**** Supplied data

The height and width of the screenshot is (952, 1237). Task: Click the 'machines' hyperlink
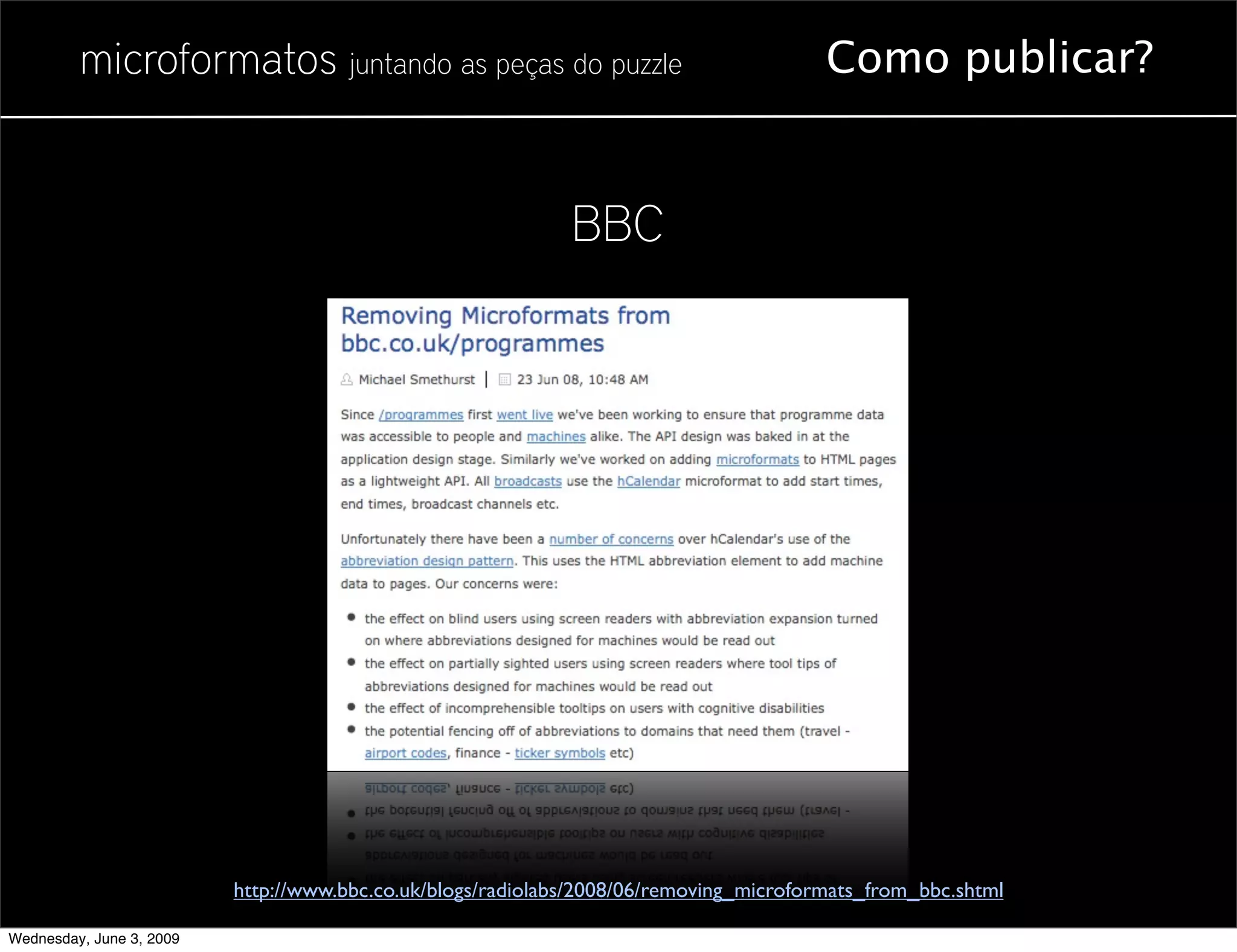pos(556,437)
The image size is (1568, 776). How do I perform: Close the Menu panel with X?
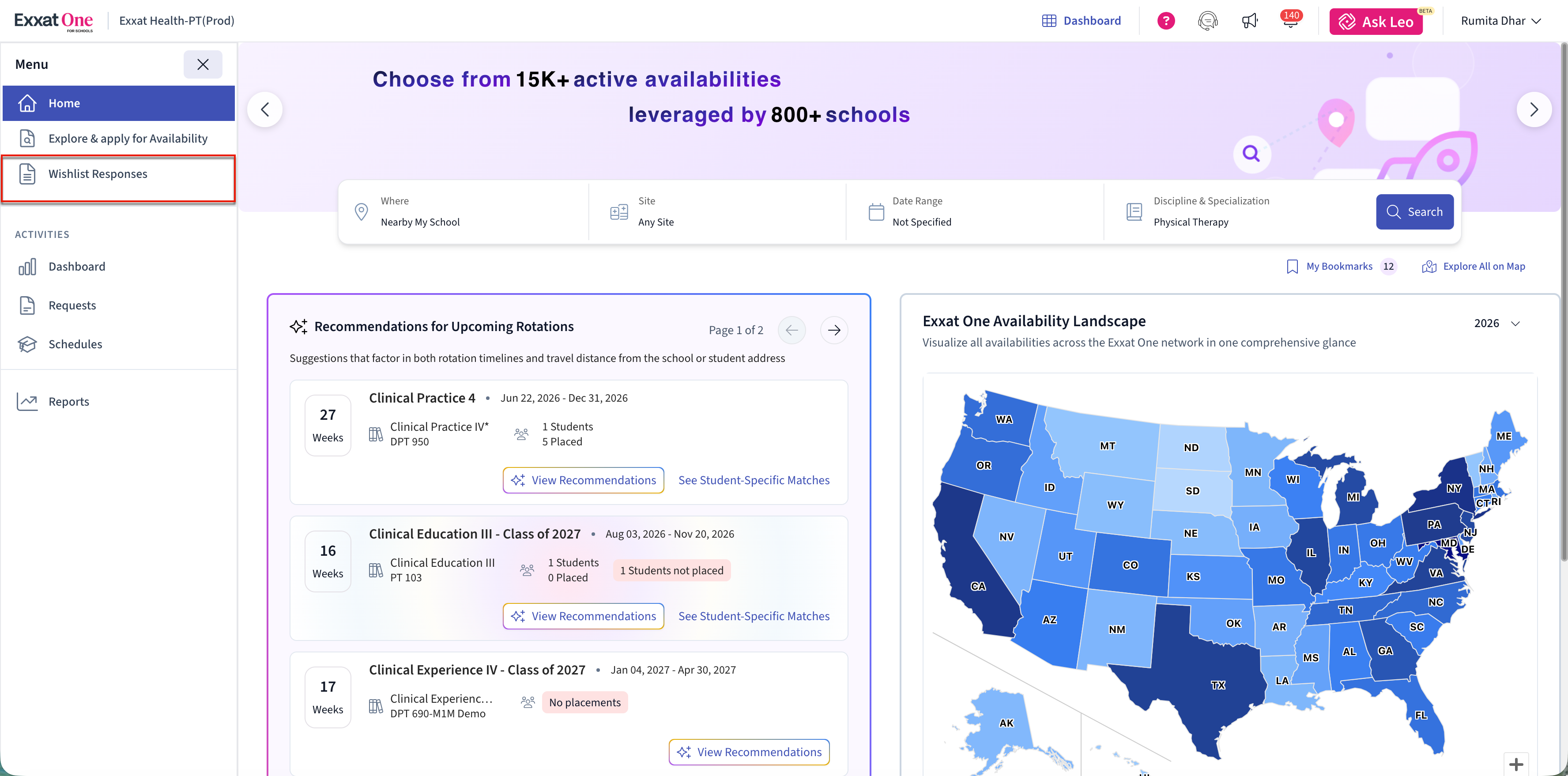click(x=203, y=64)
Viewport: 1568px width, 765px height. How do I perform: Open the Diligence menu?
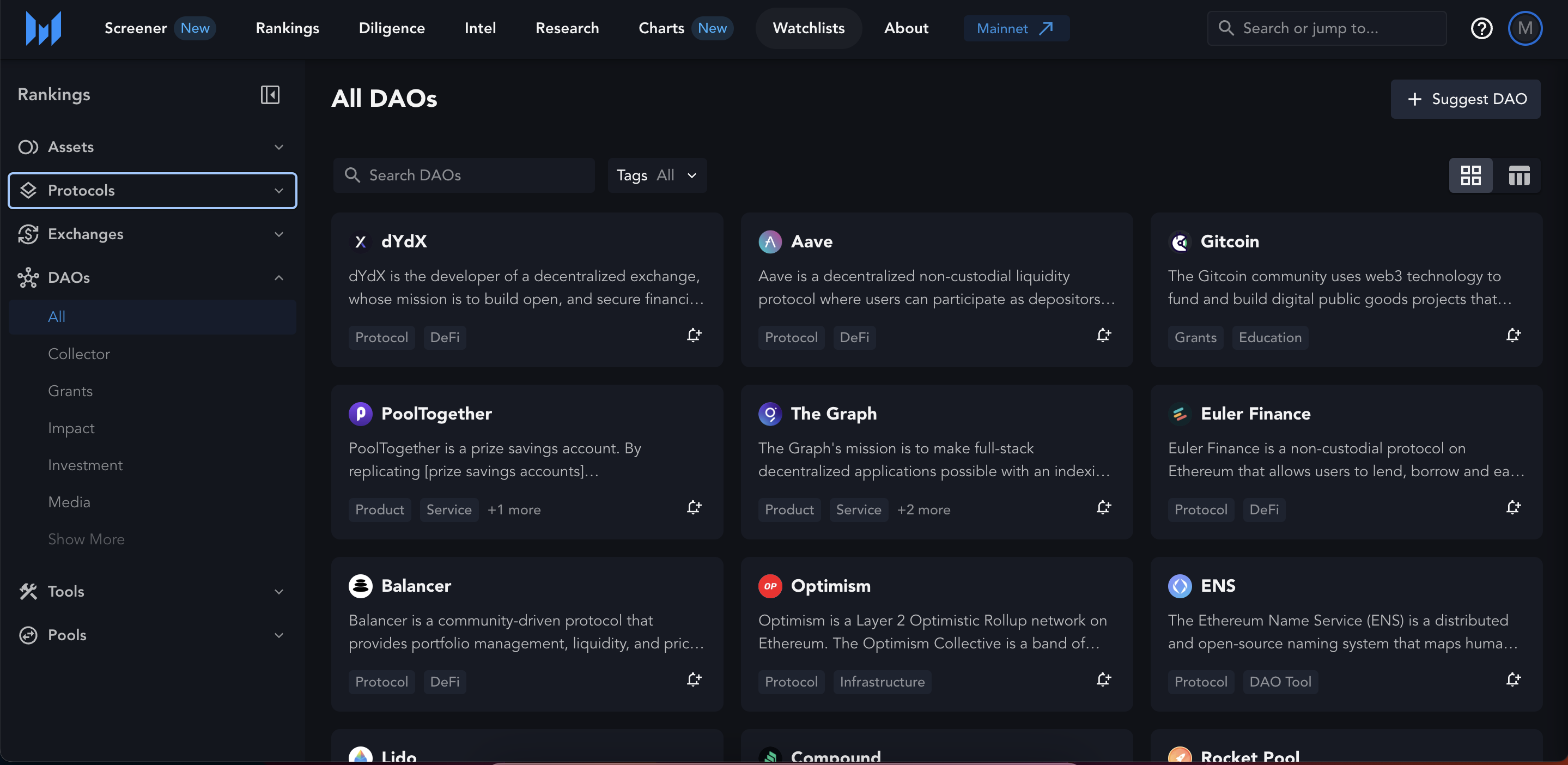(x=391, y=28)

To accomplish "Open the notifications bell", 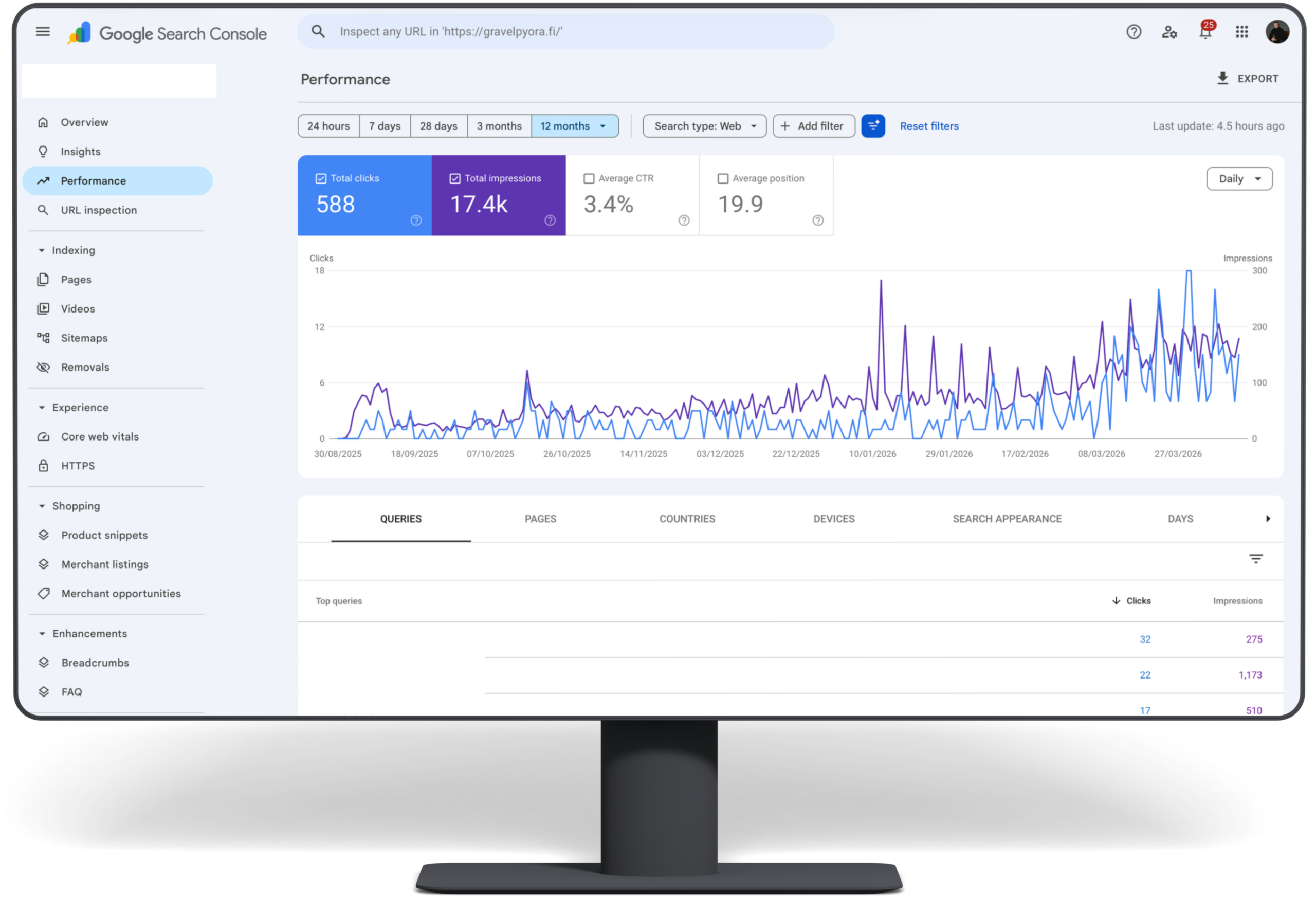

********

All entries should be restated word for word; no images belong in the copy.

_Solution for this problem:_
The height and width of the screenshot is (952, 1237). Task: Click the 'machines' hyperlink
pos(556,437)
The image size is (1568, 776). How do I perform: Close the Menu panel with X?
click(x=203, y=64)
Viewport: 1568px width, 765px height. How do I perform: Open the Diligence menu?
(x=391, y=28)

To accomplish "Open the notifications bell", 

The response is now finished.